= Document section =

The £4.5m Change4Life campaign is focusing on snacking for the first time. It aims to encourage parents to help their children eat healthier snacks by following the mantra “Look for 100 calorie snacks, two a day max”.

PHE research shows that half of UK children’s sugar intake comes from unhealthy snacks and sugary drinks. On average, children are consuming at least three unhealthy snacks and sugary drinks a day, with around a third consuming four or more.

PHE claims there has been a “snackification” of children’s lunch boxes, with children eating more between meals and lunch just becoming “a collection of unhealthy snacks”. While sugar remains the main evil, the Government body hopes this fresh approach will catch people’s attention.

“Sugar is still the big issue we’re talking to parents about. We’ve focused on sugar for the past couple of years, so you have to find new ways into the sugar debate. You can’t just keep saying the same things like there’s too much sugar in their children’s diets. Public health messages can become wallpaper if you say the same thing,” Sheila Mitchell, marketing director at PHE, tells Marketing Week.

To encourage more parents to use healthier snacks, they will be given special offers on items including fruit and vegetables at selected supermarkets. Money-off vouchers are available to help them try healthier snack options, including malt loaf, lower sugar fromage frais, and drinks with no added sugar.

PHE is also offering consumers money off toothbrushes in order to battle tooth decay, which is a growing problem among children.

We’ve focused on sugar for the past couple of years, so you have to find new ways into the sugar debate. Public health messages can become wallpaper if you say the same thing.

Sheila Mitchell, PHE

The campaign will include a new TV ad that features its existing Change4Life characters. There will also be radio and digital ads plus social media and outdoor advertising, the latter appearing outside supermarkets to remind parents of the ‘two snacks a day’ mantra.

Additionally, 3.6 million leaflets will be made available to families via primary schools and experiential roadshows will take place from January to March. An additional campaign aimed at encouraging adult consumers to stop snacking will commence in March.

= Brief =
According to the article on the Change4Life campaign, how many leaflets will be made available to families through primary schools? The listing that follows is separate material, unrelated to the article.

= Exercise data =
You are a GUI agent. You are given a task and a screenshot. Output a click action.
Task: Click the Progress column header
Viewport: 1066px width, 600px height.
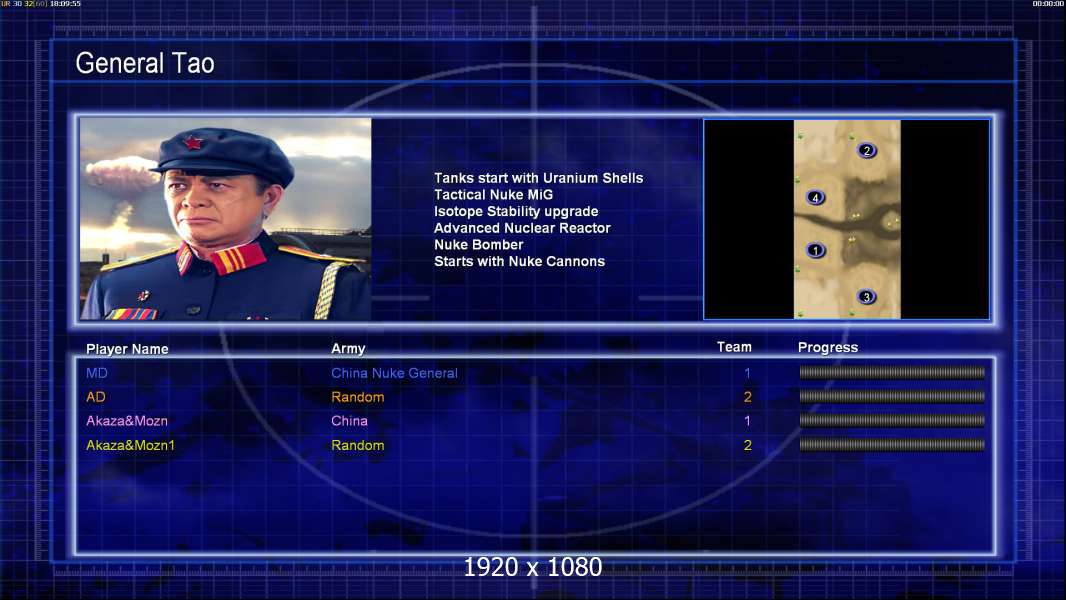coord(828,347)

= Finished exercise =
3.6 million leaflets.